The Doing Gap
- Apr 16
- 4 min read
Artificial intelligence is now inside almost every serious organisation on the planet. The tools are bought, the licences are issued, the all-hands presentations have been delivered. By most measures, the adoption problem is solved.
So why aren't the results showing up?
That is the question sitting quietly at the back of every board meeting right now. Not "should we be doing AI?" That conversation is over. The question is why so much investment, activity, and genuine employee effort is producing so little that shows up on the bottom line.
A landmark study makes the problem impossible to ignore. The National Bureau of Economic Research surveyed nearly 6,000 senior executives across the US, UK, Germany, and Australia and found that nine in ten firms report no measurable impact from AI on either employment or productivity over the past three years. Not a marginal improvement. Nothing. And these are organisations that are actively using it.
That is the most important number in business right now. Not because it means AI does not work. It means most organisations are using it in a way that does not work.
Here is what is happening. When an employee uses AI to do their own job faster, that time saving stays with them. It does not automatically move to the customer, the product, the service, or the margin. The work gets done more quickly, but if the process around that work has not changed, the business captures almost none of the gain. The individual is more productive. The organisation is not.
Think about what this looks like in practice. A procurement manager at a mid-sized manufacturer uses AI to analyse supplier contracts in a fraction of the time it used to take. She flags risks faster, builds reports more efficiently, and leaves the office earlier. Real improvement. But the approval process she feeds into still has five sign-offs. The supplier relationships are still managed the same way. The savings she could be unlocking through better negotiation are still sitting on the table. Her productivity gain evaporated at the organisational boundary.
That is not a technology problem. It is a design problem.
The organisations pulling ahead have understood something the majority are still missing. They are not asking how AI can help their people work faster. They are asking which parts of the business should work completely differently now that AI exists. That is a different question, and it leads to different decisions.
Singapore's Government Technology Agency embedded AI directly into public servant workflows, not as an optional tool sitting beside the existing process, but as a redesigned way of working where AI handled the administrative load and officers focused on judgment calls that required human thinking. The result was administrative time cut nearly in half. That did not come from giving people access to AI. It came from redesigning the work itself.

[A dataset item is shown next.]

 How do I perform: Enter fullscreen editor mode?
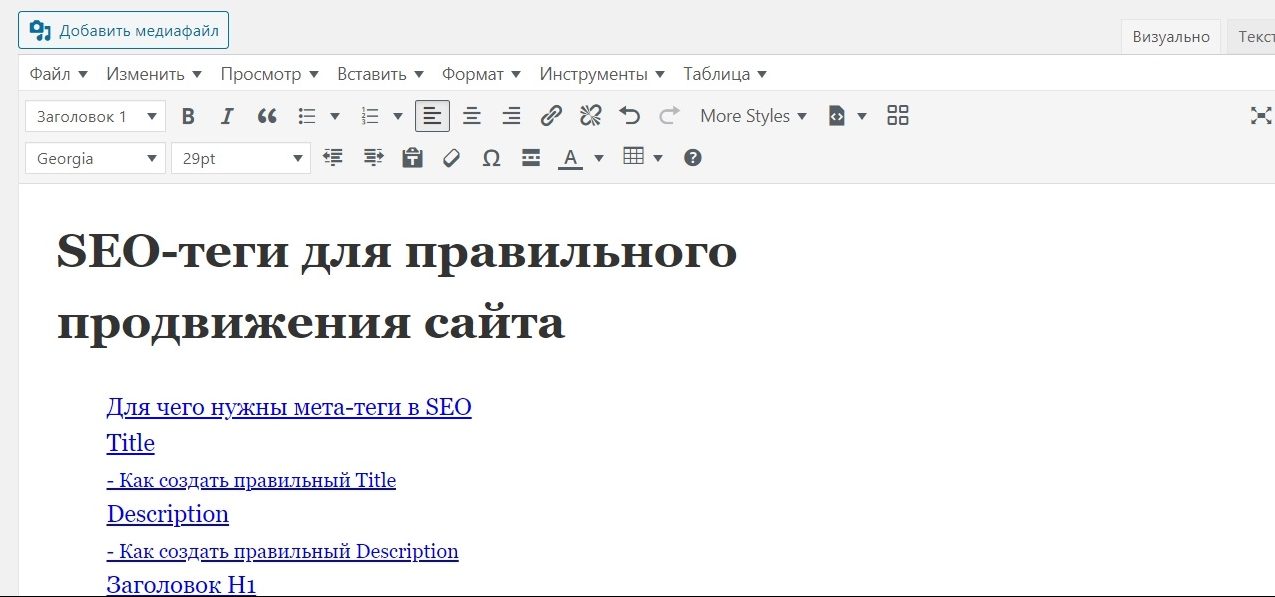(x=1261, y=116)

A financial services company rebuilt its meeting and follow-up process around AI, automatically capturing actions from video calls, drafting follow-through reminders, and tracking commitments across the organisation. The value was not that individuals saved time composing emails. It was that the organisation stopped losing decisions in the space between meetings. Execution improved because the system improved, not just the people in it.
The pattern is consistent across sectors and borders. The organisations reporting genuine commercial results from AI are not the ones with the highest adoption rates or the biggest budgets. According to Deloitte's 2026 enterprise research, only 34% of organisations are genuinely reimagining their business with AI. The remaining two-thirds are optimising, layering AI tools onto processes that remain fundamentally unchanged.

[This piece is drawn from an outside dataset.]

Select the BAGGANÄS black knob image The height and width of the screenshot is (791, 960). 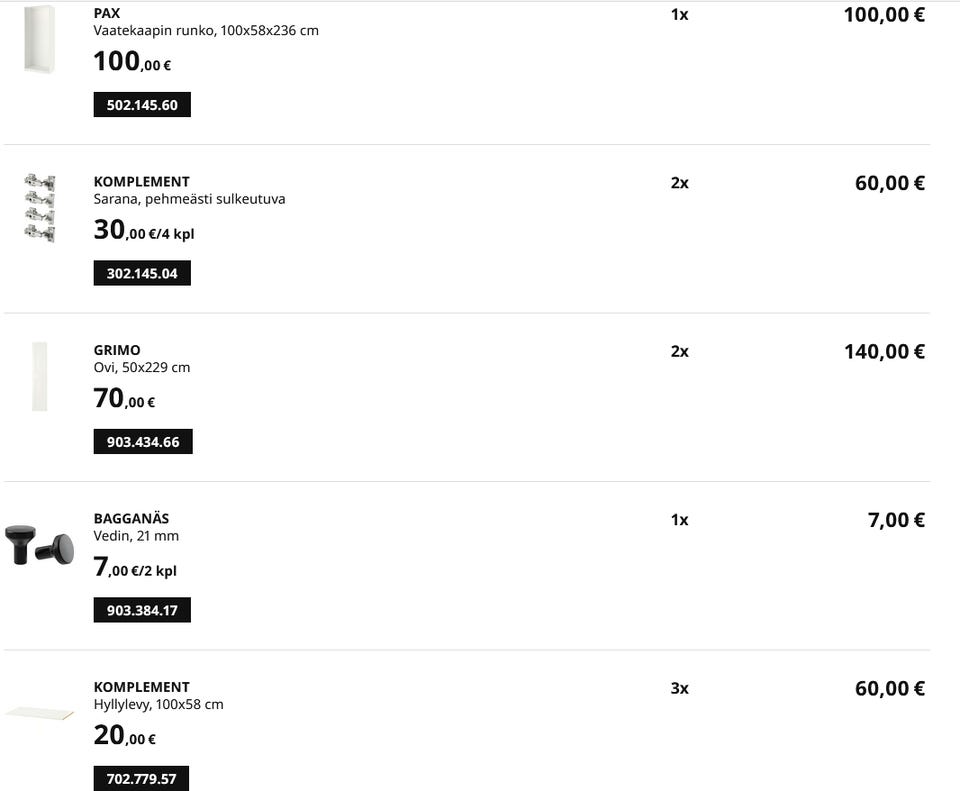pos(40,544)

Optimising is not nothing. But it is not defensible, either. A competitor who redesigns their service delivery or cost structure around AI does not just become more efficient. They become structurally cheaper, faster, or better in ways that are difficult to close once the lead is established.

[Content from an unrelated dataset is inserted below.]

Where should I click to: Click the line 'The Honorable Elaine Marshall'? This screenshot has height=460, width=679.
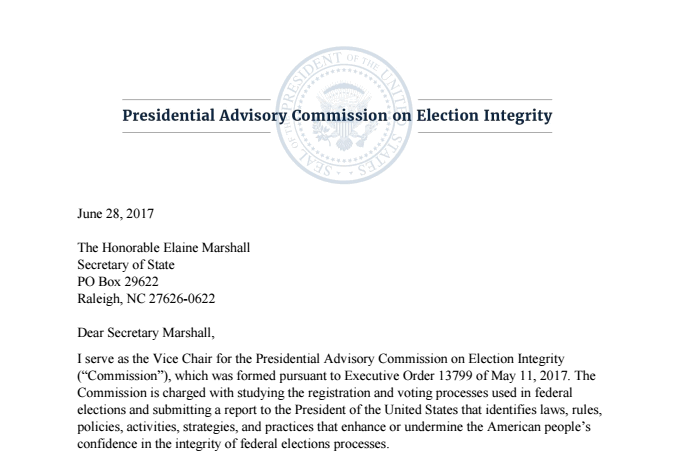(159, 248)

The cost of staying in optimisation mode is not abstract. It is the contract that goes to the competitor who can turn around a proposal in hours rather than days. It is the government service that citizens abandon because the private sector equivalent is faster and more responsive. It is the talent that leaves for the organisation where AI is making their job genuinely better, not just adding new tools to an old job description.
None of this requires being an AI expert. It requires being honest about one question. Are we using AI to do the same things faster, or are we using it to do different things altogether?
Most organisations, if they answer that question plainly, know they are still in the first camp.
What to do about it
Pick one process that is genuinely broken, slow, or expensive and redesign it with AI at the centre. Not a pilot sitting alongside the existing operation. A proper redesign with a clear owner and a measurable outcome. One well-executed change will teach more than a hundred licence deployments.
Ask where the time savings are going. If your people are using AI and getting faster, find out what is happening with that recovered time. If it is being absorbed by the same old workflow, the workflow is the problem. Fix that before adding more tools.
Separate individual productivity from organisational productivity in how you measure progress. If your AI metrics only capture usage and individual efficiency, you are measuring the wrong thing. The question is whether the business is faster, cheaper, or better. That requires different data.
Find the redesigners. In most organisations there are one or two people who have quietly restructured how their team works around AI and are producing results that stand out. Find them. Understand exactly what they changed. Then ask whether it can be replicated more broadly, because it usually can.
Stop counting how many people are using AI. Start counting what has changed because of it.
That is the shift. And the businesses that make it in the next twelve months will not just be ahead. They will be in a different race entirely.